Did you hit it?
Turns out she was a he. but to answer your question, yes.
Since you didn't call me back last night, I can only assume that in 9 months you're going to have a child that I'm going to refer to as, "Daddy's little mistake in Miami."
I saved $70 from being to drunk to go out last night so I figured I could buy a new watch.
I decided that just having that story under my belt and being able to tell it to my grandchildren is worth the regrets of the evening.
history professor just told us he has magic fingers. i'm going for it.
Call me pathetic, but saying "tits for ireland" is working out really well on chatroulette today.
listening to the two girls in the next stall finish a 40 and laugh at this guy they both fucked. they're calling him 'tulip dick'.
You're welcome to join, but just to warn you, tequila makes my clothes disappear. And I'm telling you that as an adult to an adult, not as your supervising teacher who decides whether or not you graduate.
Are you considering all the consequences of doing your boss or are you just rationalizing with your vagina?
dude...i punched my best friend in the face, broke up with my girlfriend, and shit my pants.......now i don't know which one to take care of first.

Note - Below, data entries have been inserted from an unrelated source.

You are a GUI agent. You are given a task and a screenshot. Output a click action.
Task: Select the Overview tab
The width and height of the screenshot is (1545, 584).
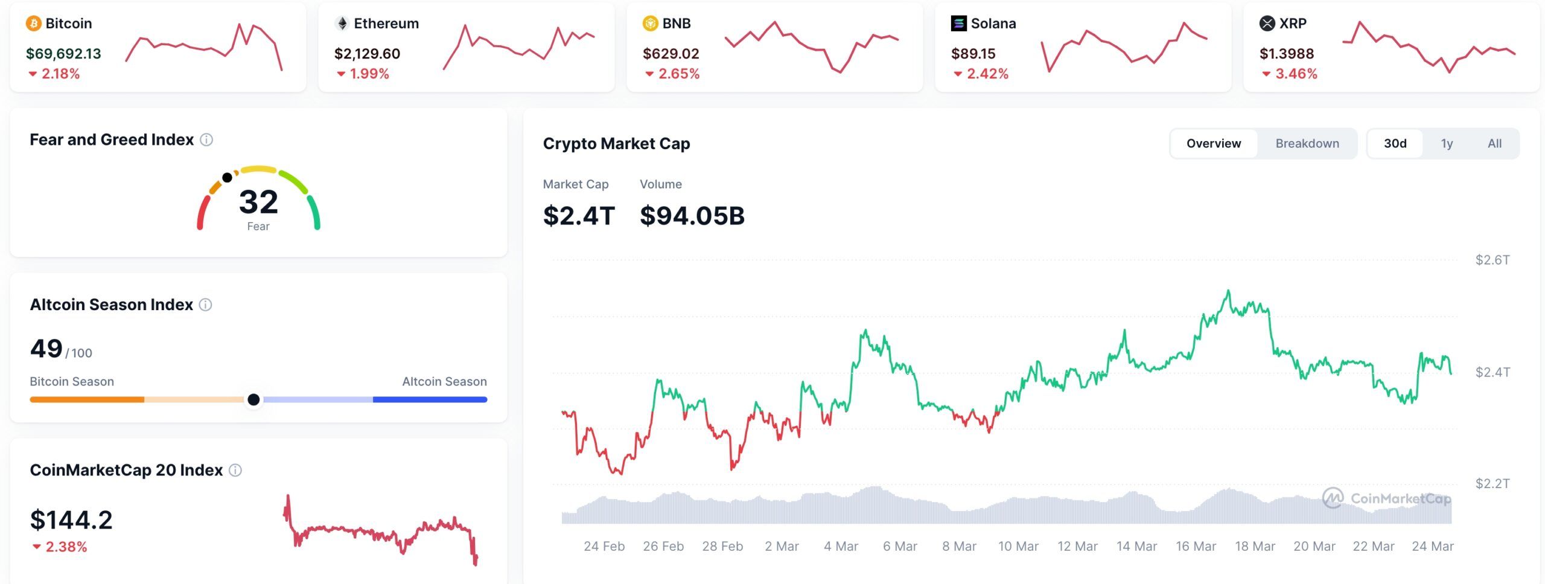pos(1214,143)
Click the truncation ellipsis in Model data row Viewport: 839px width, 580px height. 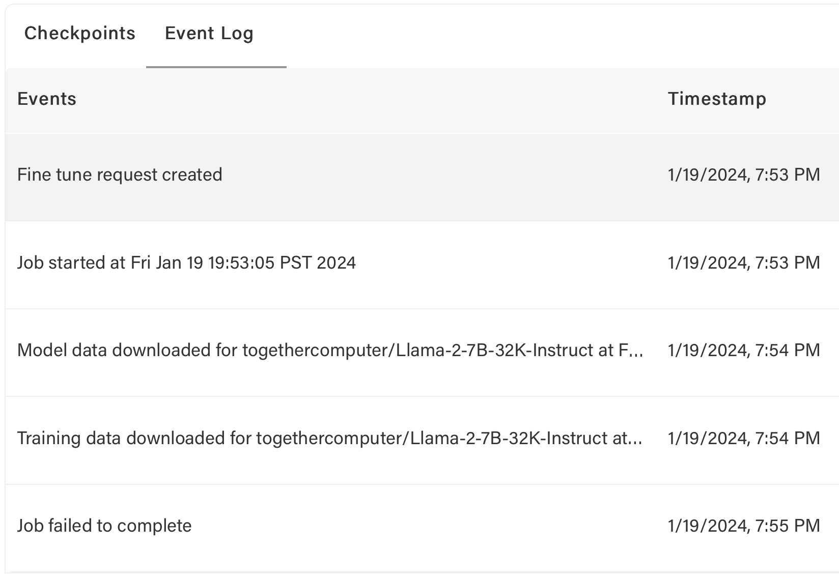coord(636,352)

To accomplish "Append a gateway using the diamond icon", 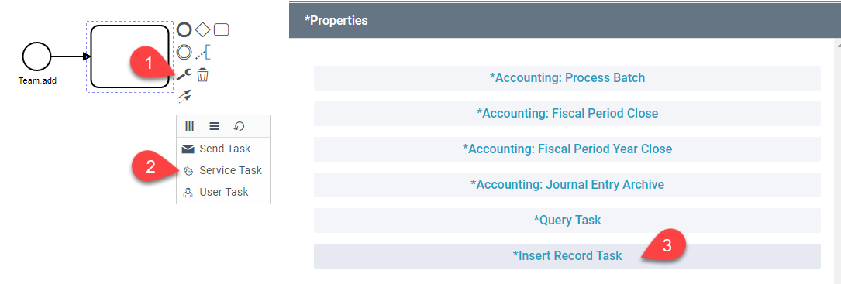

She was yelling at the tater tots, "In five minutes, you're going in my mouth!"
You are the epitome of what awesome would taste like.
taking shots alone in my kitchen before I go learn to give a lapdance. when did this become my life?
Good, I've got all this booze. It's intimidating to be in the room alone with it..
I just made the same noise looking at my salami sandwich as I do hooking up with you.